Top of Records supplied

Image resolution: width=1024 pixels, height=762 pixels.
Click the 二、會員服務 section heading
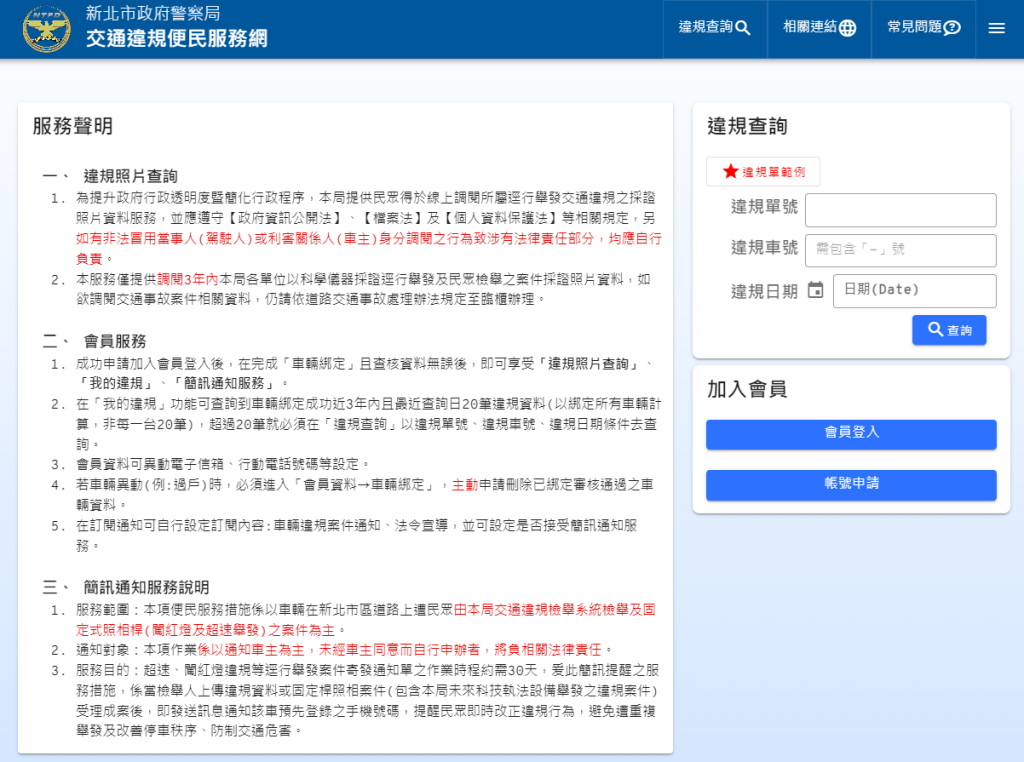coord(96,341)
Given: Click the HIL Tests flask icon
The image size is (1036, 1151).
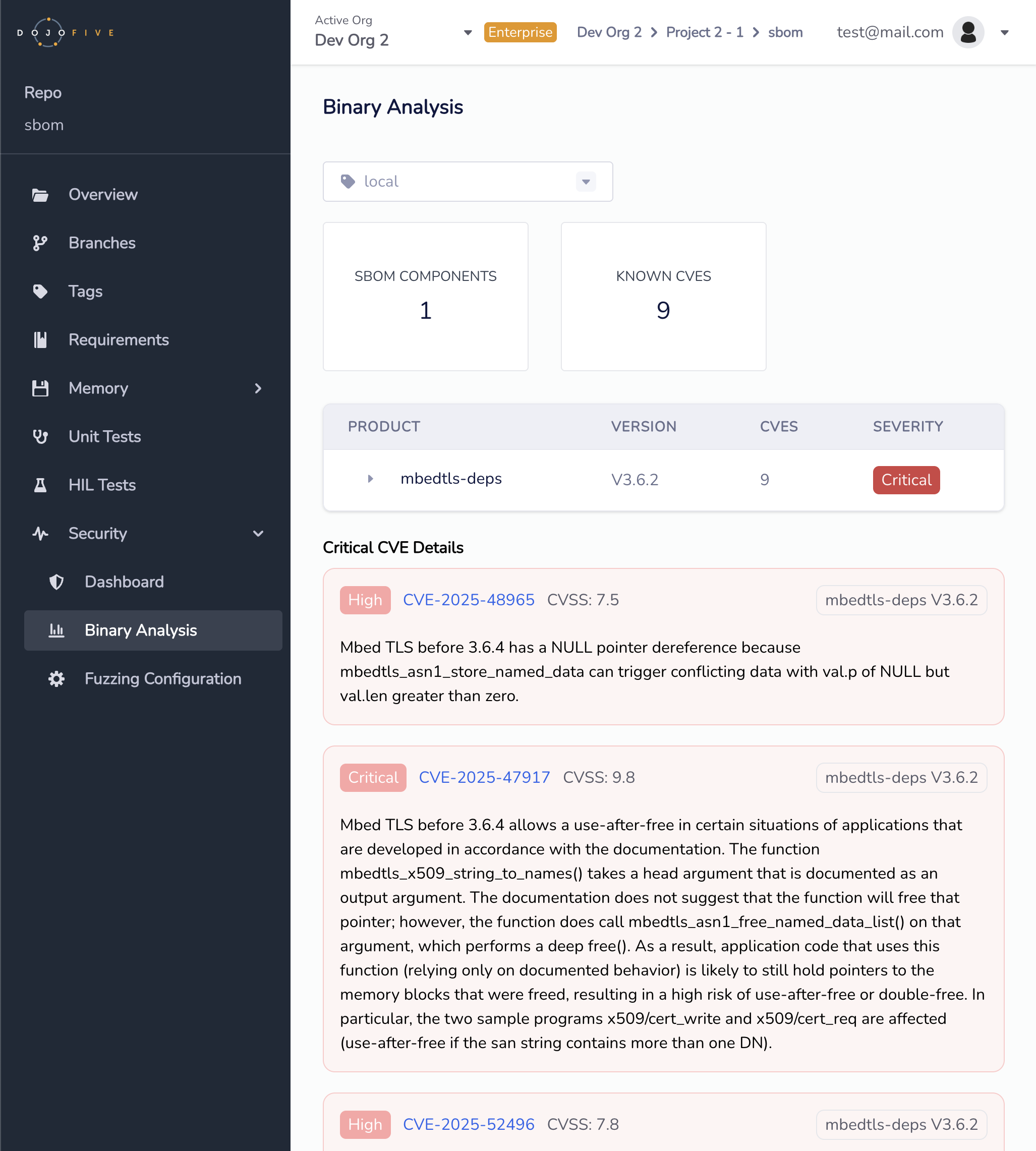Looking at the screenshot, I should (40, 485).
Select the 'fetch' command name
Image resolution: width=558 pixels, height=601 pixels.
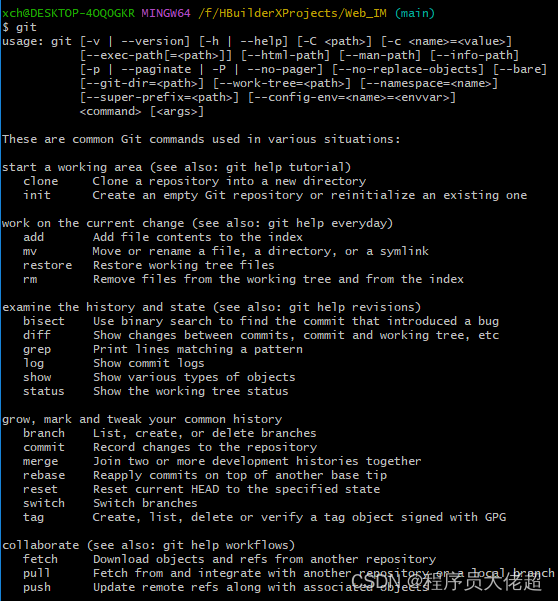[41, 559]
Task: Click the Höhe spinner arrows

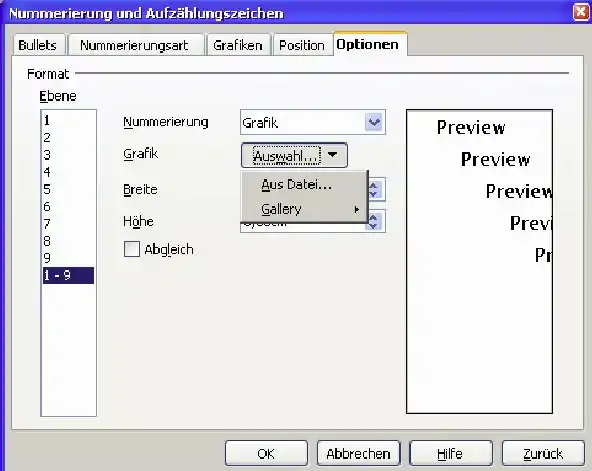Action: coord(375,222)
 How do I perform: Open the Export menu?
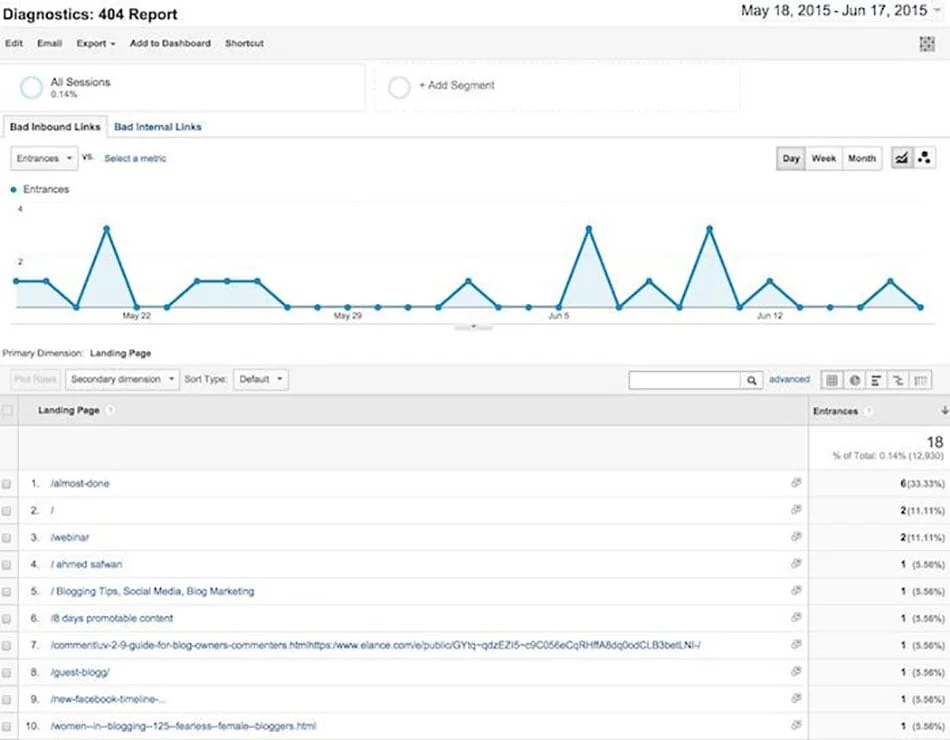93,43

Bottom of Records supplied

[Exercise objective]: All entries should be restated word for word; no images belong in the copy.

[Written reply]:
Image resolution: width=1024 pixels, height=762 pixels.
Click the 二、會員服務 section heading
coord(96,341)
Given: Click the HIL Tests flask icon
The image size is (1036, 1151).
Looking at the screenshot, I should (40, 485).
Select the 'fetch' command name
Image resolution: width=558 pixels, height=601 pixels.
[41, 559]
Task: Click the Höhe spinner arrows

Action: coord(375,222)
 How do I perform: Open the Export menu?
93,43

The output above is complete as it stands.